Reply to Patrick Brown’s response to my article commenting on his Nature paper

Introduction
I thank Patrick Brown for his detailed response (also here) to statistical issues that I raised in my critique “Brown and Caldeira: A closer look shows global warming will not be greater than we thought” of his and Ken Caldeira’s recent paper (BC17).[1] The provision of more detailed information than was given in BC17, and in particular the results of testing using synthetic data, is welcome. I would reply as follows.
Brown comments that I suggested that rather than focusing on the simultaneous use of all predictor fields, BC17 should have focused on the results associated with the single predictor field that showed the most skill: The magnitude of the seasonal cycle in OLR. He goes on to say: “Thus, Lewis is arguing that we actually undersold the strength of the constraints that we reported, not that we oversold their strength.”

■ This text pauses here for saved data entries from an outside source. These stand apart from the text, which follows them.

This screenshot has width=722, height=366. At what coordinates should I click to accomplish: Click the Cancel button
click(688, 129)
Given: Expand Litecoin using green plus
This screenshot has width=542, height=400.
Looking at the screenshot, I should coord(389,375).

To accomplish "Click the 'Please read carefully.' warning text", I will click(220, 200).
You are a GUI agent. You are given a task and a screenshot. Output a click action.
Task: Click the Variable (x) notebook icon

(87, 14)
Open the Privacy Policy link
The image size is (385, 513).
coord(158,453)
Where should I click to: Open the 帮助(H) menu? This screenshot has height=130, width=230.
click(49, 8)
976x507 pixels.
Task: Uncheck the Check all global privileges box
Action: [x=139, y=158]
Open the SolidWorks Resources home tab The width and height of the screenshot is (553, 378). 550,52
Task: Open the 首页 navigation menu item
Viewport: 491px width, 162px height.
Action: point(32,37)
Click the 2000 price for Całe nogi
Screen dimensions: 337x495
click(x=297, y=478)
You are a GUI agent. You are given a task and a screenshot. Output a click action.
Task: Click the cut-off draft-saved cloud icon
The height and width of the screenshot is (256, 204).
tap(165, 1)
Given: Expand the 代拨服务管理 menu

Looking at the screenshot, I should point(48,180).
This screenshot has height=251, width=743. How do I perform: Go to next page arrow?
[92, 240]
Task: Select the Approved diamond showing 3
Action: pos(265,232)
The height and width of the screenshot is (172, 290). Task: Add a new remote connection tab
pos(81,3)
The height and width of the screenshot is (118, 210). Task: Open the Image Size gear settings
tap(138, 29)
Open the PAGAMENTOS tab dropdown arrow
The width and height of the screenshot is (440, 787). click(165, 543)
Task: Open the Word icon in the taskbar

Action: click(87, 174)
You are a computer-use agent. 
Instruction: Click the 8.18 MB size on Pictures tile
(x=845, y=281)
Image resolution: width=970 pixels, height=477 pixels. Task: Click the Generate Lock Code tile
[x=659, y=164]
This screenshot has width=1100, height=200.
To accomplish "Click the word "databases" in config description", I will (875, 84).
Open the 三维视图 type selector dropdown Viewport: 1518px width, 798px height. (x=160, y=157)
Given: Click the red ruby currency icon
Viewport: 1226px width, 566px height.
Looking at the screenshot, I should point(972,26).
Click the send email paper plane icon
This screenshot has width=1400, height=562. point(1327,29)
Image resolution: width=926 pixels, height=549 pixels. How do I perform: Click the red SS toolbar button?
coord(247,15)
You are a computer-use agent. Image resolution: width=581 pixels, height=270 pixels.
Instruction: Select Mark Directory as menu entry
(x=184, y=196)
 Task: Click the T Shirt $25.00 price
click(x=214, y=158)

To clarify, I argued that BC17 undersold the statistical strength of the relationships involved, in the RCP8.5 2090 case focussed on in their Abstract, for which the signal-to-noise ratio is highest. But I went on to say that I did not think the stronger relationships would really provide a guide to how much global warming there would actually be late this century on the RCP8.5 scenario, or any other scenario. That is because, as I stated, I disagree with BC17’s fundamental assumption that the relationship of future warming to certain aspects of the recent climate that holds in climate models necessarily also applies in the real climate system. I will return to that point later. But first I will discuss the statistical issues.
Statistical issues
When there are many more predictor variables than observations, the dimensionality of the predictor information has to be reduced in some way to avoid over-fitting. There are a number of statistical approaches to achieving this using a linear model, of which the partial least squares (PLS) regression method used in BC17 is arguably one of the best, at least when its assumptions are satisfied. All methods estimate a statistical model fit that provides a set of coefficients, one for each predictor variable.[2] The general idea is to preserve as much of the explanatory power of the predictors as possible without over-fitting, thus maximizing the fit’s predictive power when applied to new observations.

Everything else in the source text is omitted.